Um grande
desafio da atuação no ramo do Direito de Saúde é enfrentar o receio dos juízes
em negar o pedido liminar formulado contra as operadoras de planos de saúde
quanto a concessão de tratamentos médicos e cirurgias. Isso porque, muitas
vezes, os magistrados adotam uma postura bastante conservadora e evitam assumir
o risco de deixar um possível enfermo desamparado, concedendo, assim, a tutela
de urgência.
Ocorre que, em
razão disto, tais medidas são concedidas sem que haja uma real análise da
moléstia da parte autora. E, portanto, a autorização da realização de cirurgia
em sede de liminar extingue o objeto de uma possível perícia, tornando
impossível a constatação da real necessidade desta.
É o que se
observa quanto às ações movidas contra planos de saúde em que se pleiteia a
cobertura de cirurgias plásticas após a realização de bariátrica, sob a
alegação de que estas seriam cirurgias reparadoras e não estéticas.
Não é raro a
concessão de tutela nestes casos para que as cirurgias sejam realizadas com urgência,
sob pena de multa em valores exorbitantes. Logo, a operadora é obrigada a arcar
com procedimentos de remoção de pele, implantação de próteses de silicone,
entre outros, sob o argumento de que há "perigo de dano" em aguardar
até o fim da fase de conhecimento.
Desta maneira,
os procedimentos cirúrgicos são realizados antes mesmo de ser verificado o
caráter reparador destes. Tal fato abre portas para a possibilidade de fraudes,
de modo que inúmeras mulheres tenham suas cirurgias plásticas custeadas pelo
plano de saúde, sem que, de fato, tenham direito. Isso porque, torna-se
impossível a constatação do direito em fase probatória após a realização da
cirurgia.
Notavelmente, chama
atenção o fato de que as demandas são bastante repetitivas, sendo, inclusive,
instruídas com laudos médicos e psicológicos extremamente semelhantes.
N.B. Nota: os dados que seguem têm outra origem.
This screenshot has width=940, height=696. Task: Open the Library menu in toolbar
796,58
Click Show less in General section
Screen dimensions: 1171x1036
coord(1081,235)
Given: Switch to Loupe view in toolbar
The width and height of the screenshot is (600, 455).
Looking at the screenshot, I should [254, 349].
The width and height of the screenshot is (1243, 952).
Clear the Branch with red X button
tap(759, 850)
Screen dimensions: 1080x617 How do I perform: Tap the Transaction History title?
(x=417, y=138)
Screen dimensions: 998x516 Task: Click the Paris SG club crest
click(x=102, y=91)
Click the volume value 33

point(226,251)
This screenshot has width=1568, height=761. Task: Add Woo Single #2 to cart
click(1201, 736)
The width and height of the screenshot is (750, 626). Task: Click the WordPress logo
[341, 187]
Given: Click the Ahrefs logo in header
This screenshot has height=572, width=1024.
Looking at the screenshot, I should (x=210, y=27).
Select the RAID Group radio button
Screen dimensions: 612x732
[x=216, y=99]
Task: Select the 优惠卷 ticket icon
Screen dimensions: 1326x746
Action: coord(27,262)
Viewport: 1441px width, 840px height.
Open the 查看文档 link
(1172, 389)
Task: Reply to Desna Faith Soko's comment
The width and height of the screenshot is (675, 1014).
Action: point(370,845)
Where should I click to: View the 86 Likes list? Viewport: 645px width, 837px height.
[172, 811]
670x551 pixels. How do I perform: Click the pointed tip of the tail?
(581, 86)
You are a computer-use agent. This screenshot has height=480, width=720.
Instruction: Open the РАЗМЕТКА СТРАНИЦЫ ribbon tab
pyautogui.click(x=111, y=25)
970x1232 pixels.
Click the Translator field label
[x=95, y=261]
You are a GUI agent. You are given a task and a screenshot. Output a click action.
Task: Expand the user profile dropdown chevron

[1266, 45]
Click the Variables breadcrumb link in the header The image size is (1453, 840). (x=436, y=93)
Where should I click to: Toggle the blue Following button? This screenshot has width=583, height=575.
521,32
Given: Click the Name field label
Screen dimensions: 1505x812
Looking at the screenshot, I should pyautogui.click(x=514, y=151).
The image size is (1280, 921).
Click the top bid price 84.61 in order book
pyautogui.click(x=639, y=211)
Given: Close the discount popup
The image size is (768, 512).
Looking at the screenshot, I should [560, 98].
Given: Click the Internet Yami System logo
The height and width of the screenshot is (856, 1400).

Ora, é
de muita estranheza que mulheres de idades distintas e com corpos diferentes,
tenham laudo médico praticamente idênticos e concluindo pelas mesmas patologias
e procedimentos cirúrgicos. Mais inquietante ainda, é que aproximadamente
metade dos casos levantados possuíam laudo médico assinado pelos mesmos
profissionais, apesar das ações terem sido ajuizadas em Municípios diferentes.
Tais dados foram
apresentados aos magistrados que concederam tais liminares em sede de
reconsideração de liminar, bem como aos Tribunais de Justiça, em sede de Agravo
de Instrumento com requerimento de efeito ativo. Como se era de esperar, tem
sido reconhecido pelo Tribunal de Justiça do Estado de São Paulo a necessidade
da realização de perícia médica, com o fulcro de avaliar o caráter reparador ou
estético das cirurgias. Assim, têm sido recebidos com efeito ativo tais recursos.
Outrossim,
diante da repetição de casos com laudo médico assinado pelo mesmo profissional,
foi proferida decisão pela 7ª Câmara de Direito Privado do TJSP não apenas
reconhecendo a necessidade de suspensão da cirurgia determinada em primeiro
grau, mas também pela intimação do médico e do psicólogo atuantes no caso para
que apresentem o prontuário médico, bem como aprestem informações capazes de
confirmar a autenticidade dos laudos. Além disso, foi determinado que estes
profissionais também esclareçam a repetição dos documentos e a relação entre
pacientes.
Tal decisão é,
definitivamente, uma conquista contra as frequentes tentativas de fraude contra
as operadoras de planos de saúde. Ocorre que tal conduta desonesta além de
onerar as operadoras de planos de saúde, também dificulta o acesso a este
direito para aqueles que de fato têm direito a realização de cirurgia, eis que
precisaram submeter-se aos mesmos trâmites processuais que podem levar mais de
um ano.
Sendo assim, a postura do Tribunal paulista é essencial para combater tal situação. Além de que, espera-se que, gradativamente, os julgadores de primeira instância entendam pela ausência de periculum in mora, bem como pela necessidade de melhor apuração do caráter da cirurgia pleiteada previamente à concessão da medida pleiteada.